Retos:
1. Repite del texto proporcionado el fragmento que empieza con "Leo en una revista" y sigue hasta "hasta los posestructuralistas.".
2. Traduce al inglés esta oración del texto proporcionado: «Sabía que la luz es bastante más veloz que el sonido.»

Texto proporcionado:
⁂

Leo en una revista amarilla que las dos polémicas que atraen la atención del ciudadano medio español son las que han organizado alrededor de la serie Holocausto y de la versión, también hollywoodense, de Superman. La noticia es simpática pero inquietante. Sabía que la luz es bastante más veloz que el sonido. Ignoraba que el trueno hubiese ganado la carrera al relámpago en asuntos consumísticos.Las leyes del mercado cultural se han emancipado por arte de plusvalía de los tradicionales patrones de la física, de la cosmología y de la meteorología, y han jubilado sin contemplaciones las teorías del «antes» y del «después», que tanto juego dieron en el negocio del pensamiento occidental, desde los presocráticos hasta los posestructuralistas.

⁂

Datos aportados:
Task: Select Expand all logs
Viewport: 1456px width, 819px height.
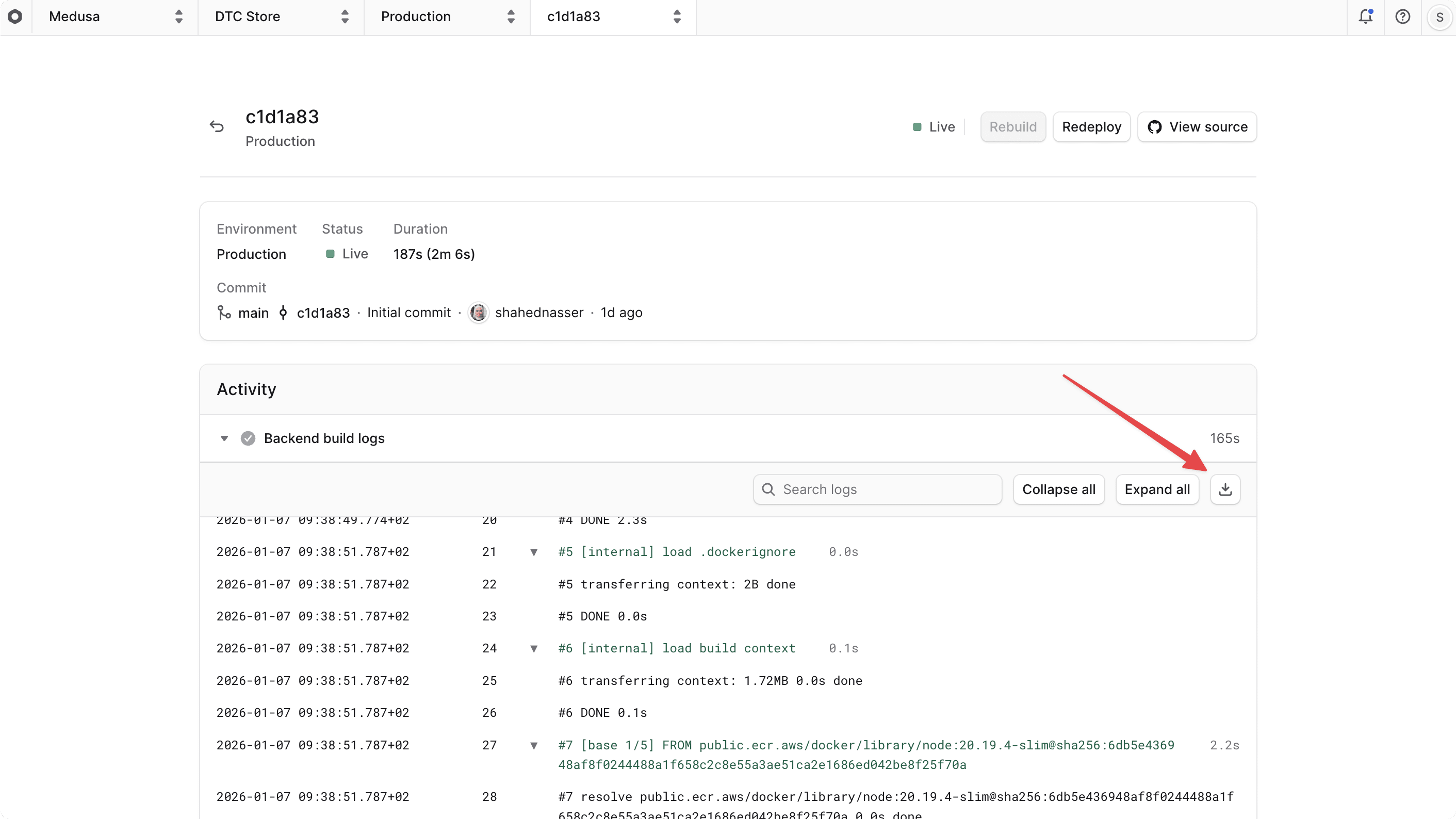Action: coord(1156,489)
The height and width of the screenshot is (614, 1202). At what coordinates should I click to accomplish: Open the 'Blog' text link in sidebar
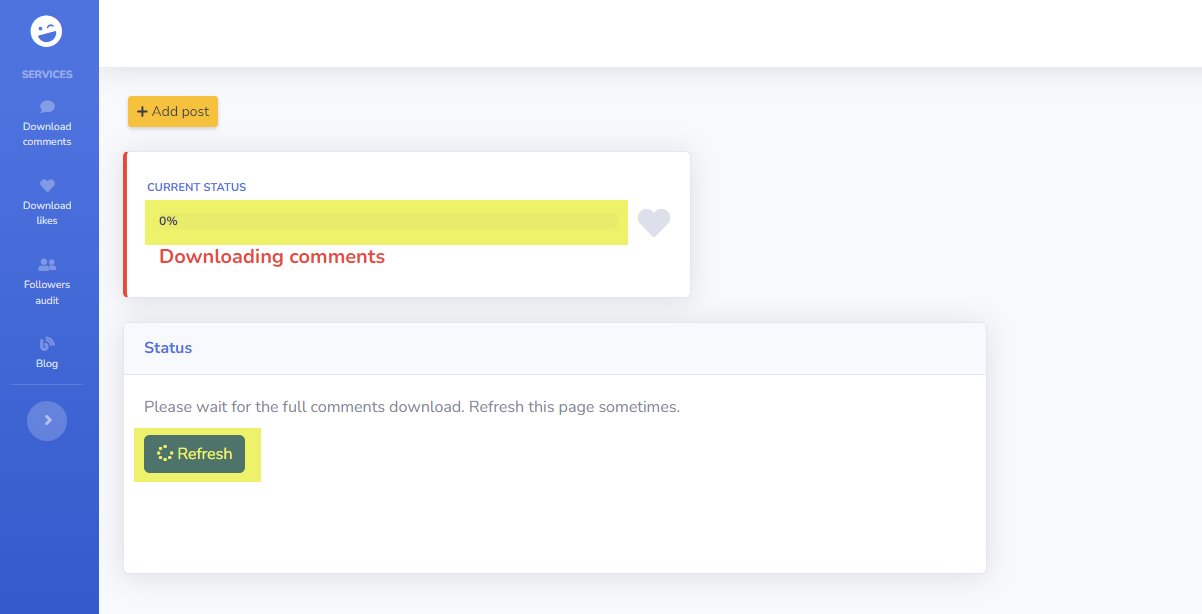click(47, 364)
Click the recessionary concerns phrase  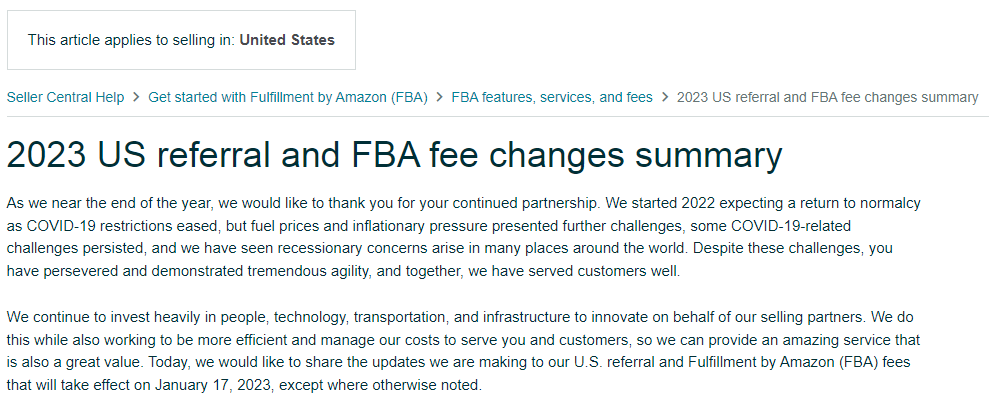(377, 247)
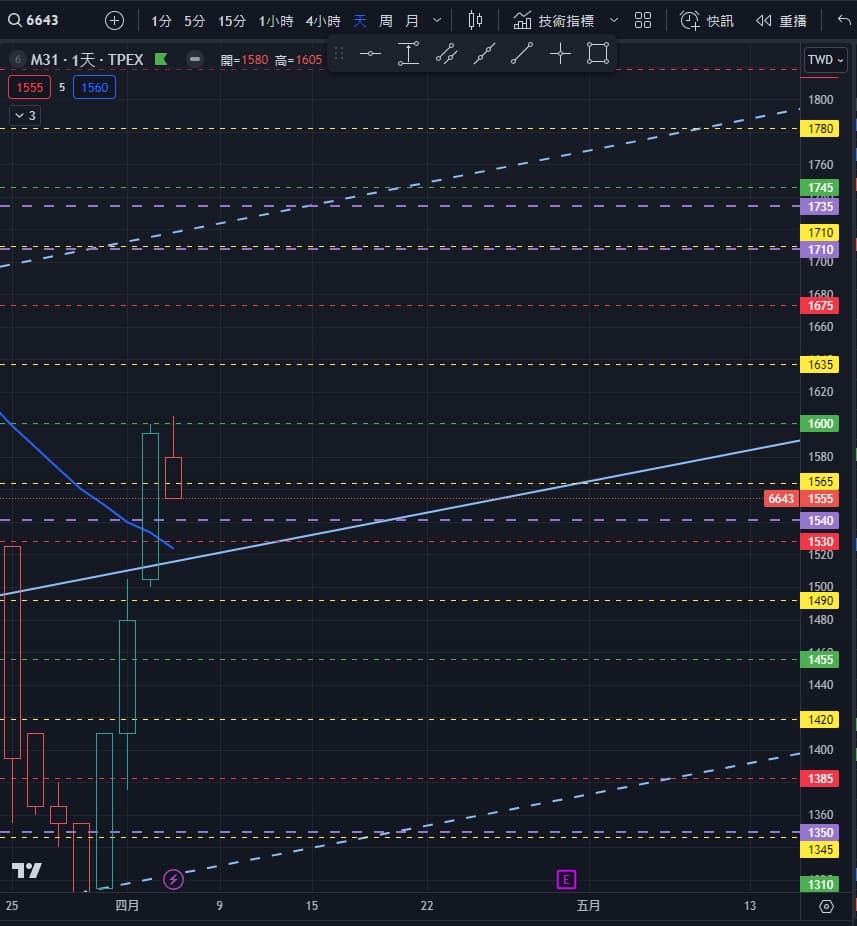Open the layout grid icon
Image resolution: width=857 pixels, height=926 pixels.
point(643,20)
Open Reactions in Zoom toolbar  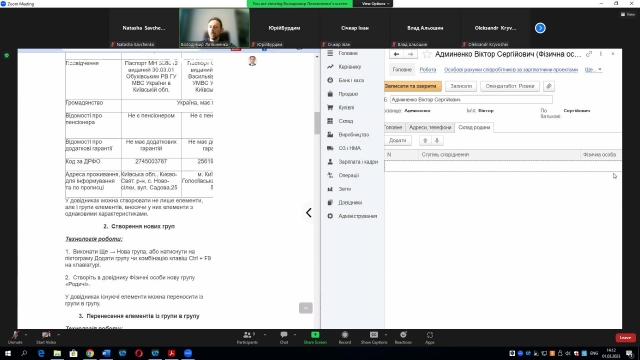point(403,338)
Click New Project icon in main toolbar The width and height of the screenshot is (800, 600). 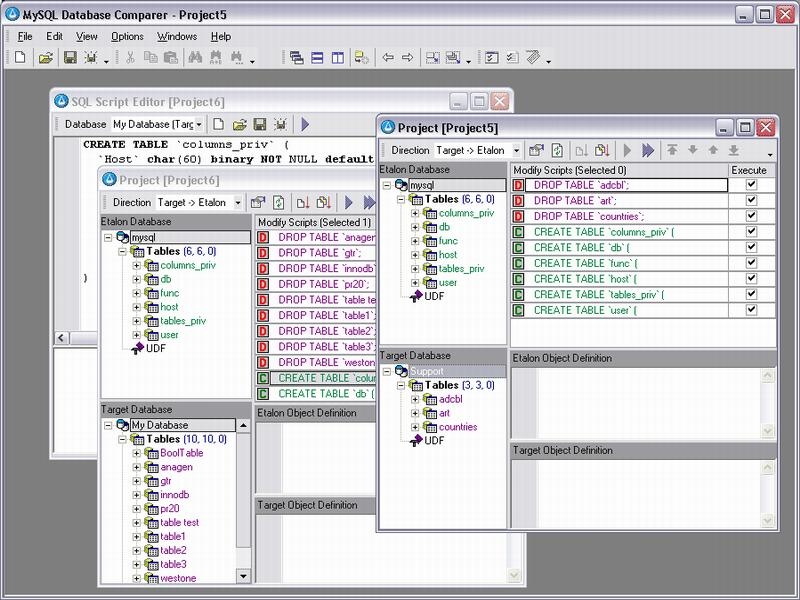(x=20, y=58)
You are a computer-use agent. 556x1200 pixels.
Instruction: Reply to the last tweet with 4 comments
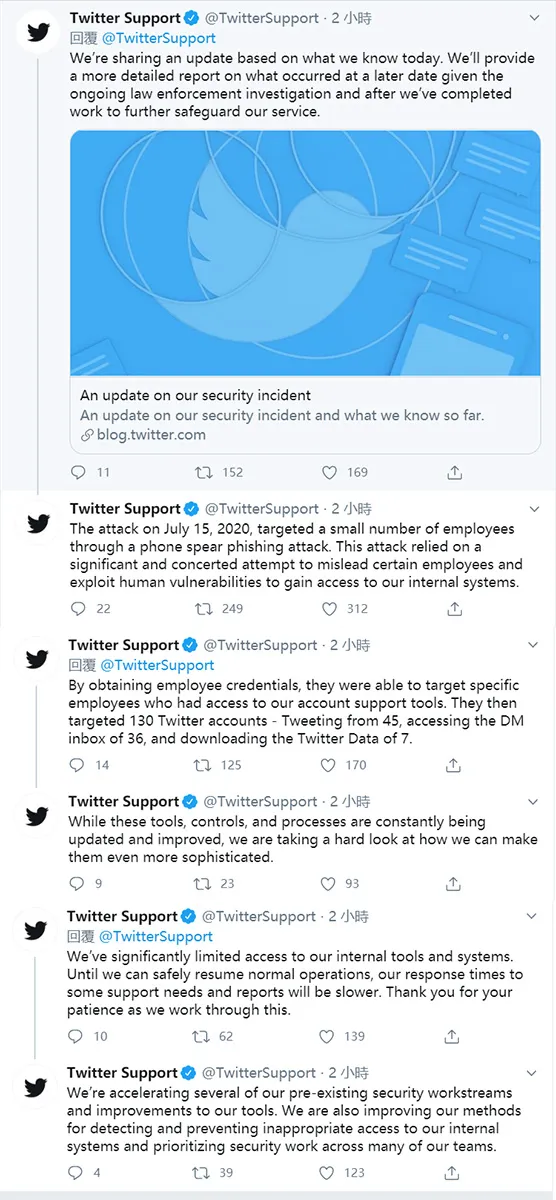coord(77,1173)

⁂

Respuestas:
1.
Leo en una revista amarilla que las dos polémicas que atraen la atención del ciudadano medio español son las que han organizado alrededor de la serie Holocausto y de la versión, también hollywoodense, de Superman. La noticia es simpática pero inquietante. Sabía que la luz es bastante más veloz que el sonido. Ignoraba que el trueno hubiese ganado la carrera al relámpago en asuntos consumísticos.Las leyes del mercado cultural se han emancipado por arte de plusvalía de los tradicionales patrones de la física, de la cosmología y de la meteorología, y han jubilado sin contemplaciones las teorías del «antes» y del «después», que tanto juego dieron en el negocio del pensamiento occidental, desde los presocráticos hasta los posestructuralistas.

2. I knew that light is quite a bit faster than sound.